Para Lívia, essa foi uma das experiências mais intensas que já viveu. O contato direto com a população foi o ponto mais significativo. “Fui bem acolhida por todas as famílias. Essa experiência me mostrou que o conhecimento da universidade precisa ultrapassar seus muros. Foi um divisor de águas para mim, pois comecei ali a minha trajetória profissional, atuando na minha área com apenas outro colega”, compartilha.
Superação e olhar social
Paulo Vitor de Andrade Araújo, aluno de Fisioterapia, viveu momentos marcantes durante sua participação, desde oficinas de primeiros socorros até atividades com crianças sobre educação ambiental. Ele realizou treinamentos em diversas comunidades, usando bonecos de simulação realística da Unit, e visitou famílias em situação de extrema precariedade. “Fomos a uma casa sem paredes, sem fogão ou geladeira. A mãe tinha transtornos mentais e a filha, sérios problemas de saúde, que só foram encaminhados graças à nossa presença. Essa realidade nos obriga a rever tudo o que sabemos. A cada passo, eu agradecia por estar ali”, relata.
Paulo também contribuiu com a jornada pedagógica de Urucurituba e relatou a gravidade dos problemas locais, como violência sexual infantil e até tráfico de órgãos. “São questões difíceis, mas que precisam ser enfrentadas. A nossa presença levou cuidado e atenção a crianças que só queriam brincar. A falta de estrutura afeta até a educação. Uma professora me contou que só ensina até a letra ‘N’ porque, na seca, os barcos não conseguem chegar à escola”, compartilha.
Ele reforça que a extensão exige reinvenção e que o trabalho em grupo foi essencial para o êxito da missão. “Falei sobre temas fora da minha área, como direitos, saúde mental e cultura. Sem a união do grupo, não teríamos conseguido. O que mais nos marcou foi o desejo de aprender, de conhecer os próprios direitos e aproveitar os recursos locais”, conclui Paulo.
Legado e continuidade
Os efeitos da Operação Amazonas vão além do tempo em campo. Isabelle Brito destaca que foi elaborado um relatório completo com um diagnóstico das situações vividas nas áreas de educação, saúde, direitos humanos e cultura, junto de propostas práticas para cada localidade visitada. O documento foi entregue aos gestores locais e já está trazendo resultados, como o intercâmbio com Cajueiro da Praia (PI), voltado à criação de um modelo de turismo de base comunitária. “Apresentamos tudo ao prefeito e à vice-prefeita, discutimos cada ponto. Em alguns casos, citamos famílias em vulnerabilidade que precisam de atenção urgente, seja do Conselho Tutelar ou de outros órgãos da rede de apoio”, destaca.

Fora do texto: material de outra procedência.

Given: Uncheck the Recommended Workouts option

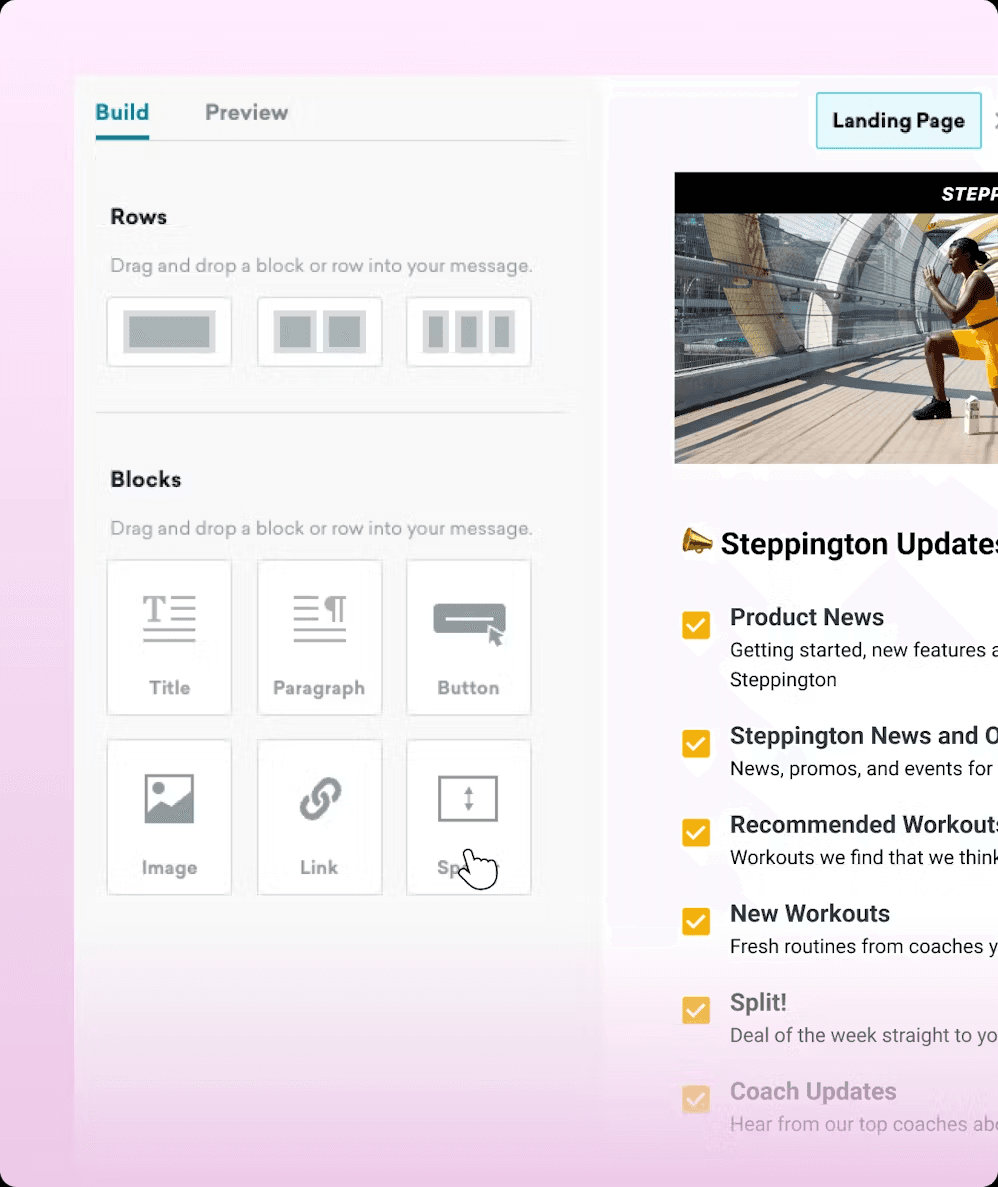Looking at the screenshot, I should tap(695, 832).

A continuidade do projeto será garantida pela criação oficial do Núcleo Rondon na Unit, que assegura a permanência da iniciativa e a formação de novas equipes, mantendo o vínculo com as comunidades. “Capacitamos as Secretarias de Educação, Saúde e Segurança Pública, para que os profissionais possam replicar o que aprenderam. A ideia é dar continuidade ao repasse de conhecimento e motivar mais alunos a participarem de futuras operações, vivenciando essa experiência transformadora e compreendendo o impacto da extensão universitária na prática do que é aprendido em sala de aula”, finaliza Nivaldo.